问题
Are search-bot or spam-bots able to emulate/trigger JavaScript events while they read out the page?
回答1:
No, because search bots fetch a static HTML stream. They aren't running any of the initialization events like init()
or myObj.init()
, which is in your JavaScript code. They don't load any external libraries like jQuery, nor execute the $(document).ready
code nor any of the standard .click()
listeners. So unless a search bot author has a specific reason to intentionally build their search bot to trigger or execute <script>
blocks which are on the page, they usually won't run JavaScript code.
I've written a search bot. All that I care about is extracting the links & text from the page. However, I don't want to run someone else's client-side calendar component nor video player component. I don't want that JS code to be inserted into my database, where it could end up on the Search Engine Results Page (SERP). So there is no reason to run an eval()
command on any code in the <script>
blocks, nor trigger any of the initialization events in the JS layer.
When search bots load the HTML DOM, there are usually embedded external .js files in them. So to execute the JS would require parsing out the strings for multiple .js files, then building a concatenator for those files & then trying to execute everything that's been downloaded. That's extra work for a search bot author, for no net gain at all. We simply don't want that JS code to appear anywhere in our SERPs. Otherwise, seeing JS code on the SERP looks like a bad search result. However, bots can see content in <script>
tags & are only looking for links to crawl. So that may be why people start to think that bots can execute JavaScript, but they are only really parsing them for their text links.
回答2:
Here’s someone who makes the case that Google is loading pages in a headless WebKit when crawling them to get a chance to index AJAX content and for other reasons. Search bots don’t generally submit forms though.

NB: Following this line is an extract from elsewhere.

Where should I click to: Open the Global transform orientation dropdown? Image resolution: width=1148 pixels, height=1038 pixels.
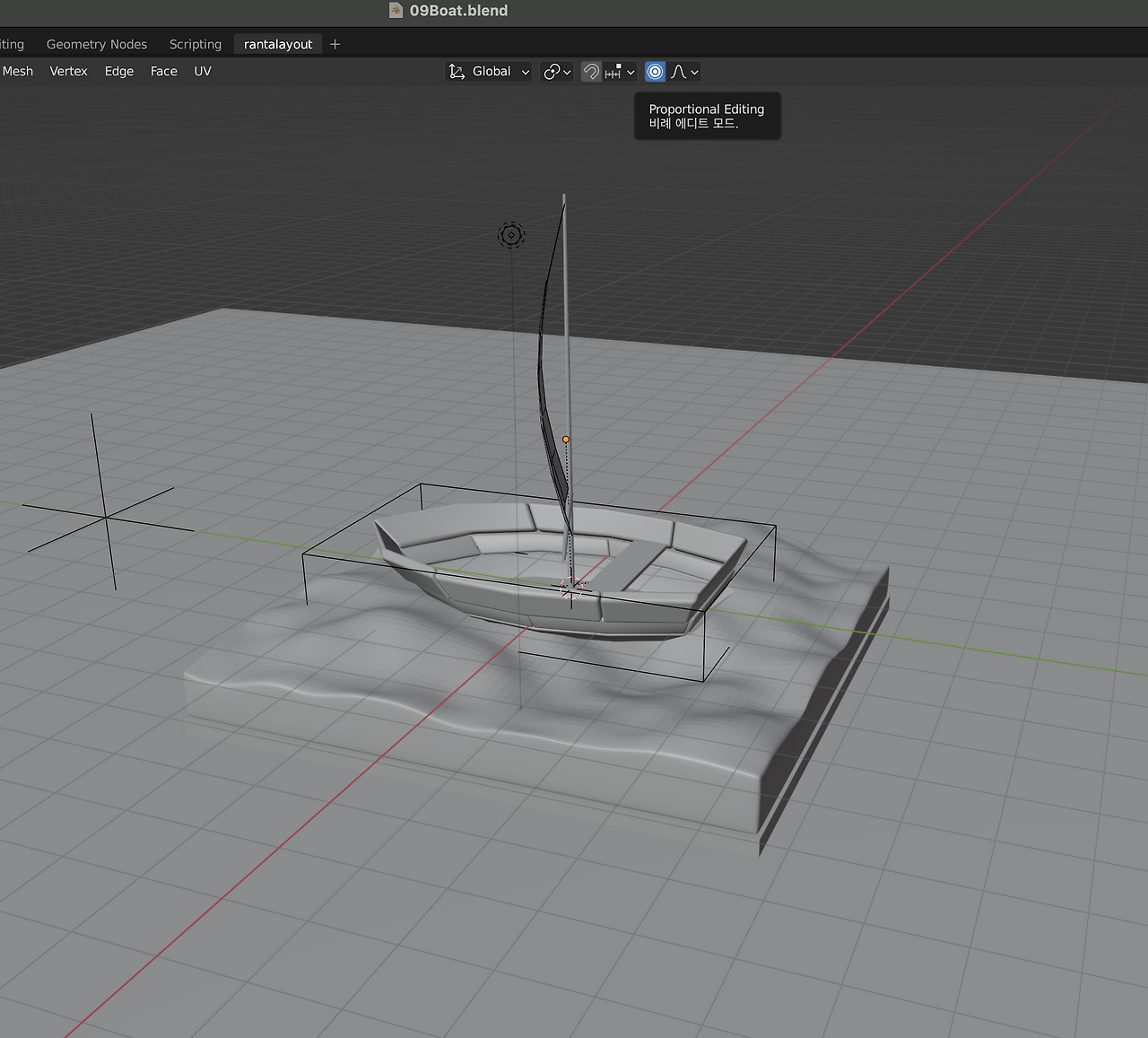tap(490, 72)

I’ve taken a look at your site and the protection is entirely client-side. Since an HTML form really is just a description of what key/values to submit to some URL, there’s no reason anyone couldn’t just POST this data with a bot.
Example:
POST /contact
/* ... */
fullname=SO+test&email=test%40example.com&reason=test&message=test
Also, and this is important, you are penalising legitimate visitors this way. There’s all kind of reasons why JavaScript could be blocked, fail to load, or simply not work.